● TEXT EXTRACT
# New patch on an old hat.



## MakoPat (Mar 12, 2018)

Hey you, Slingers.

I got a new patch that is merit badge style from a TN company on Amazon called Patchtown. I really like and will likely get more in the future to bestow in gifts. Cost was $4(ish) shipped.


----------



## treefork (Feb 1, 2010)

Nice !


----------



## SlingNerd (Mar 15, 2017)

I dig it.


----------



## SLINGDUDE (Aug 15, 2018)

Very cool! I like it!


----------



## mattwalt (Jan 5, 2017)

Cool!


----------



## andypandy1 (Apr 8, 2016)

That’s badass, I like it!


----------



## Ibojoe (Mar 13, 2016)

That's an awesome patch buddy. Just ordered one


----------



## MakoPat (Mar 12, 2018)

Thanks all... I like to share local business's stuff when it is good. 
I like to wear my boonie hat or a full brim hat... but lately when shooting I have been knocking my hat off.

● TO DO
A. List every distinct username that posts in the hat patch thread above.
B. Answer these from the hat patch thread above:
(i) What is the name of the company the patch came from?
(ii) About how much did the patch cost, shipped?
(iii) Which two kinds of hat does MakoPat like to wear?

● SUPPLIED MATERIAL
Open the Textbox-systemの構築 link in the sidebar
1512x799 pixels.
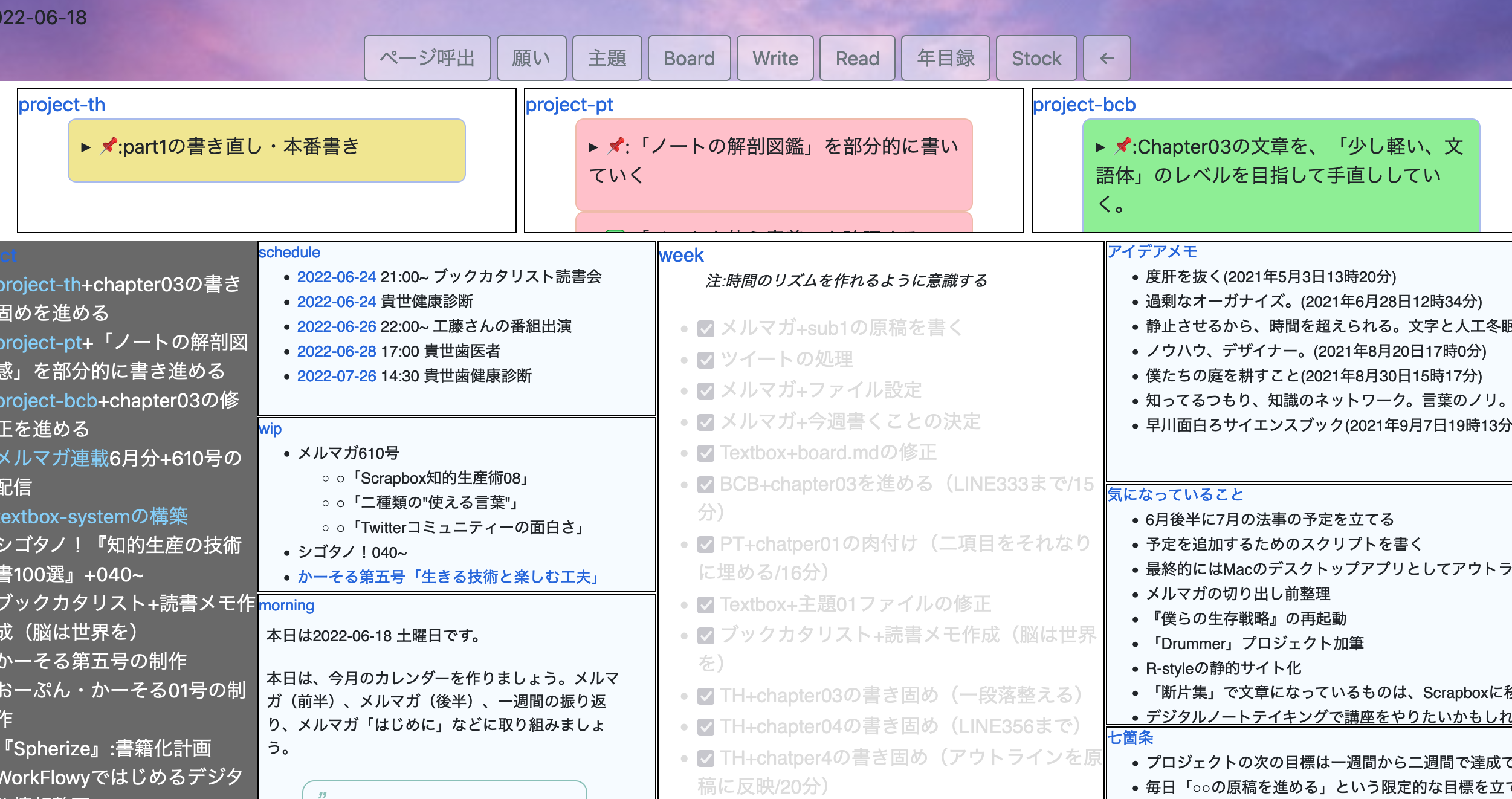pos(92,517)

● RESULTS FOR EACH TASK
A.
MakoPat
treefork
SlingNerd
SLINGDUDE
mattwalt
andypandy1
Ibojoe

B.
(i) Patchtown
(ii) About $4
(iii) A boonie hat or a full brim hat